Creatures like werewolves, mummies, and vampires stalked the Victorian imagination, challenging limits and disturbing certainties. The Victorians had a mania for collecting, categorizing, and accumulating what one critic has called “comprehensive knowledge.” But these systems were incomplete and unreliable. The gap between the known and the unknown suggested similar gaps in other systems that claimed to order Victorian culture. These gaps are the place of the monster.
Join Dr. Karen Macfarlane for an entertaining and eye-opening exploration of the relation between some of the more famous Victorian monster texts (Dracula, The Strange Case of Dr. Jekyll and Mr. Hyde) and some lesser known works, and their place in the society that they reflect.
Where: Keshen-Goodman Library Branch
330 Lacewood Drive
When: Fridays, 1:30 – 2:30. See the schedule below.

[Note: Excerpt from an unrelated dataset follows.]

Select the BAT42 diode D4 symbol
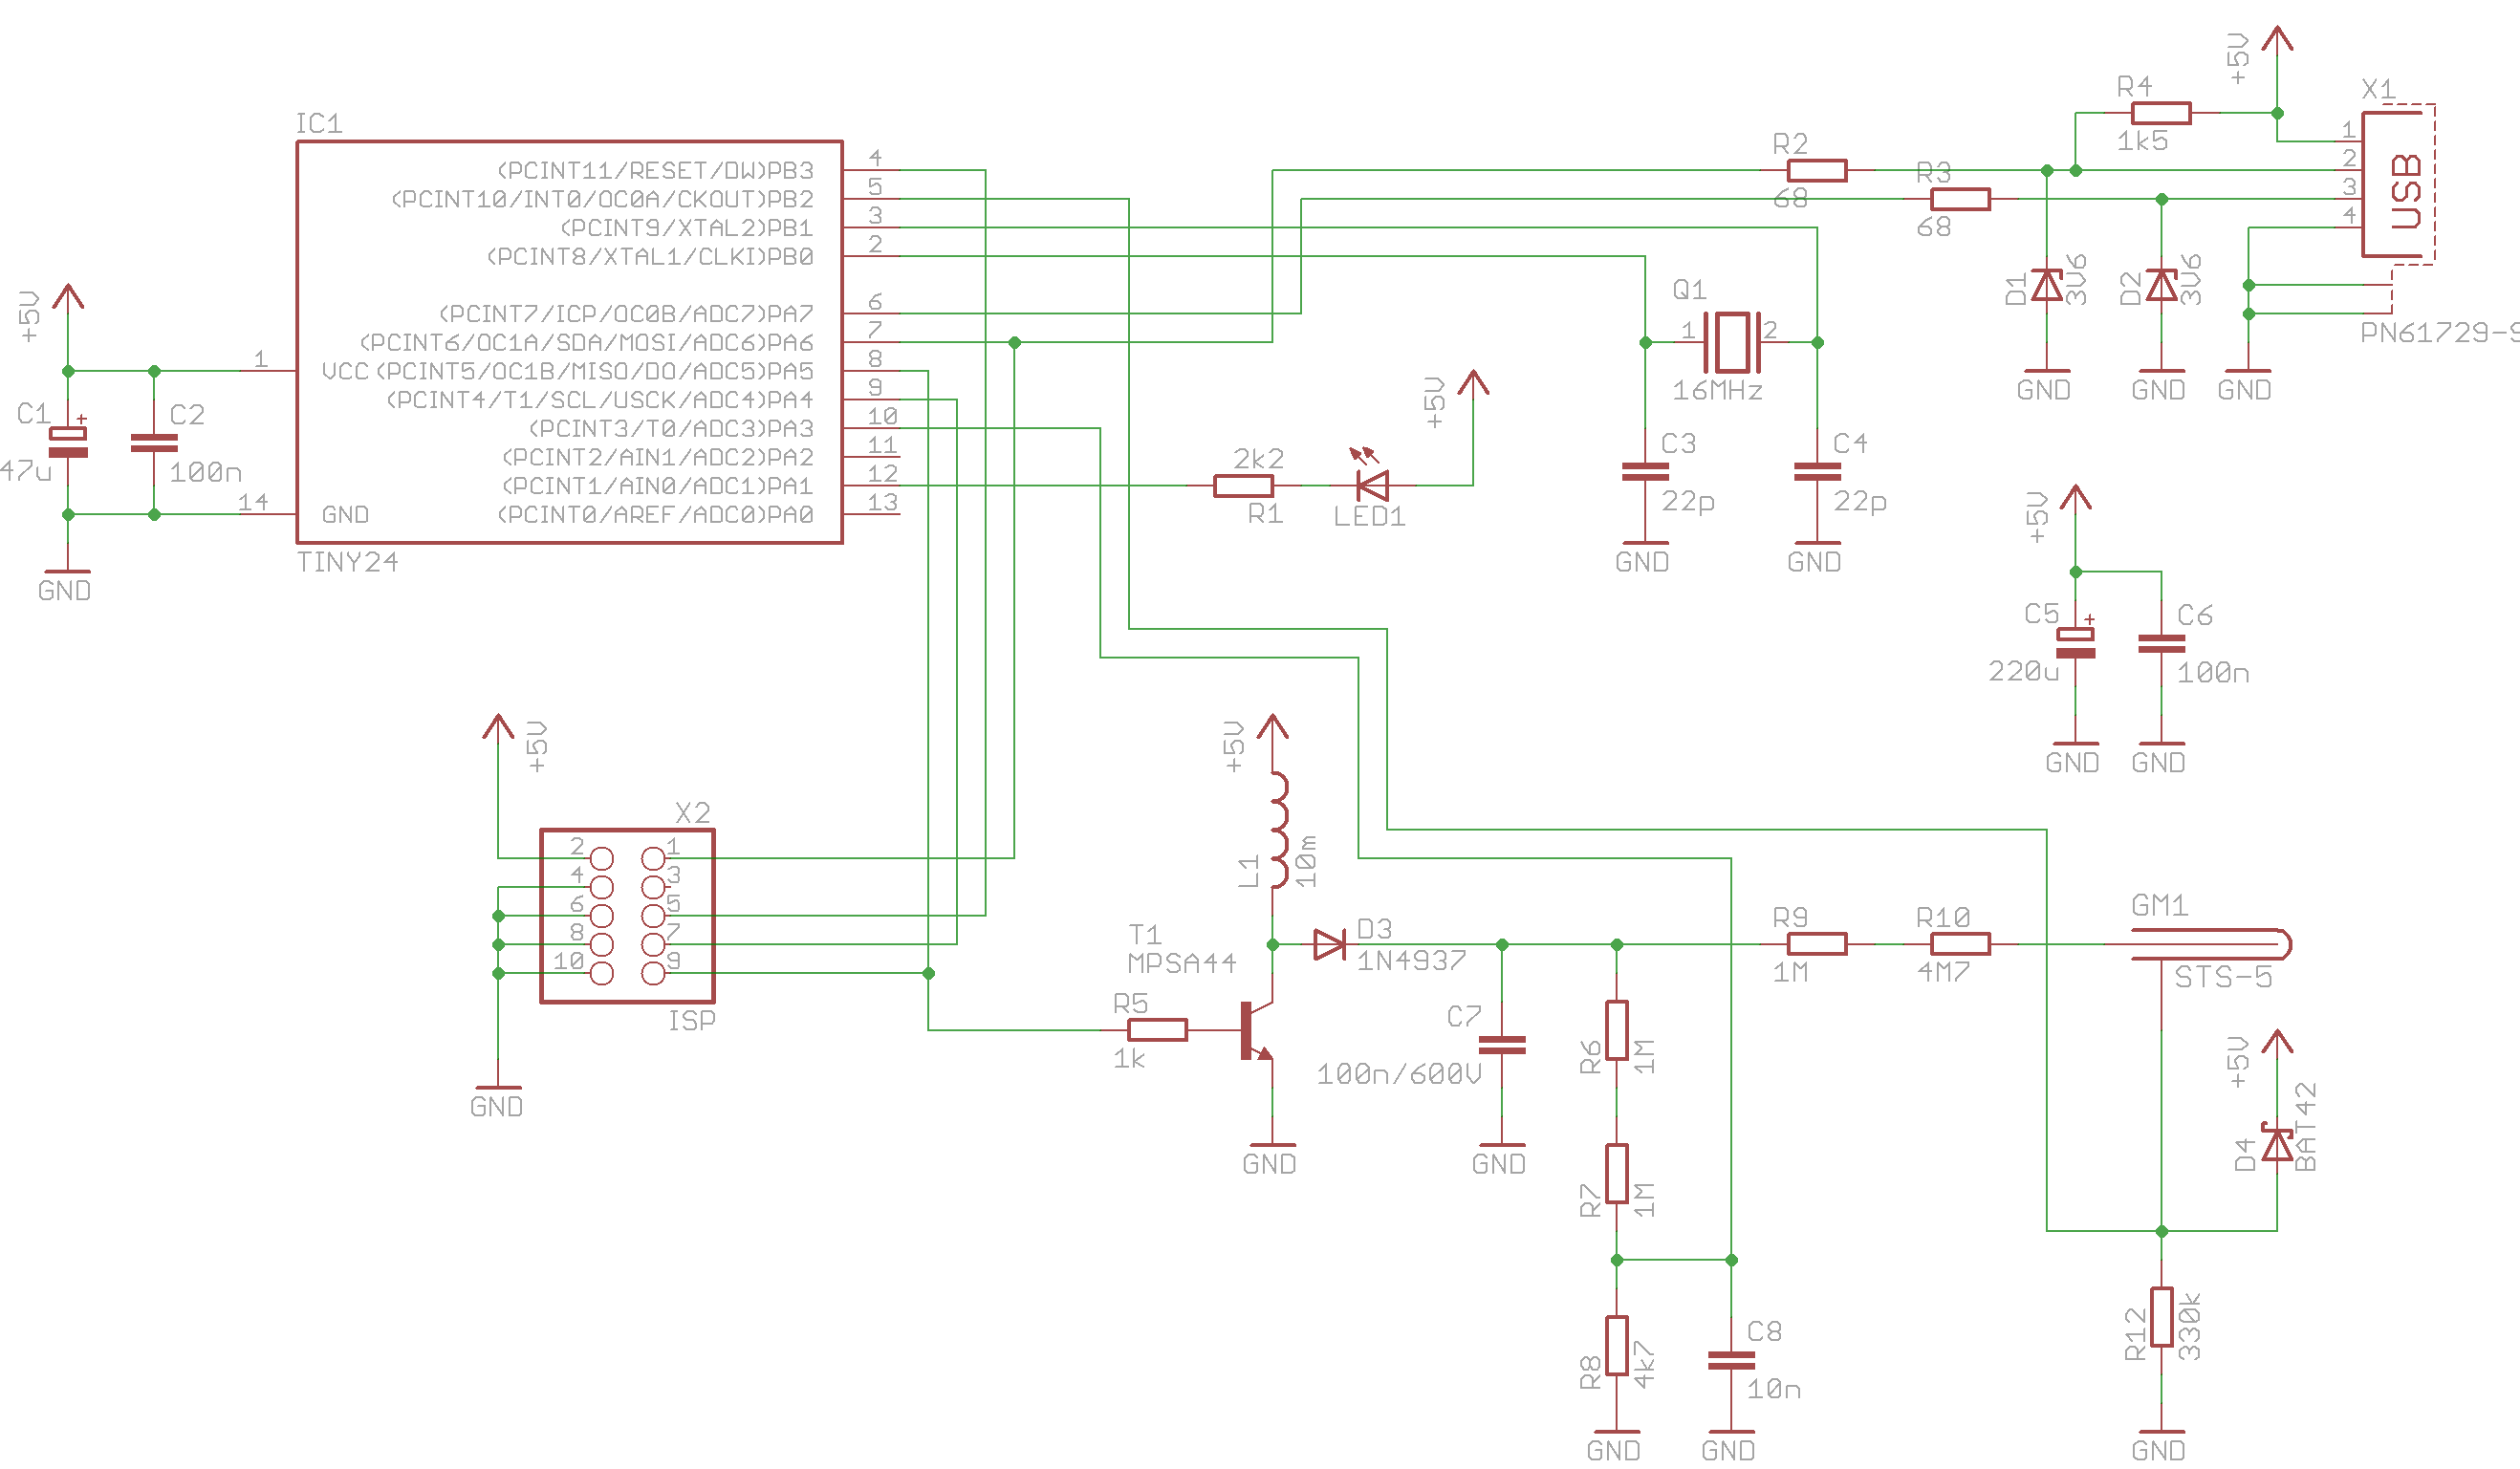The image size is (2520, 1469). point(2277,1144)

Free public lecture series offered in partnership with the Halifax Public Libraries.
January 22: Victorian Culture, “Other Sciences,” the Occult, Mourning
January 29: Victorian Culture: Empire, Knowledge and the Unknowable (Rudyard Kipling, H. Rider Haggard)
February 5: Museum Goth (Arthur Conan Doyle, H. Rider Haggard)
February 12: Mummy Knows Best: Reanimated Mummies (Arthur Conan Doyle, Bram Stoker’s Jewel of Seven Stars)
February 19: No lecture
February 26: “The Gods of the East”: English Bodies in Imperial Outposts (Rudyard Kipling’s Supernatural Stories)
March 4: Invasion Scare: Bram Stoker’s Dracula, Richard Marsh’s The Beetle.
March 11: Our bodies, our Others: Robert Louis Stevenson’s The Strange Case of Dr. Jekyll and Mr. Hyde.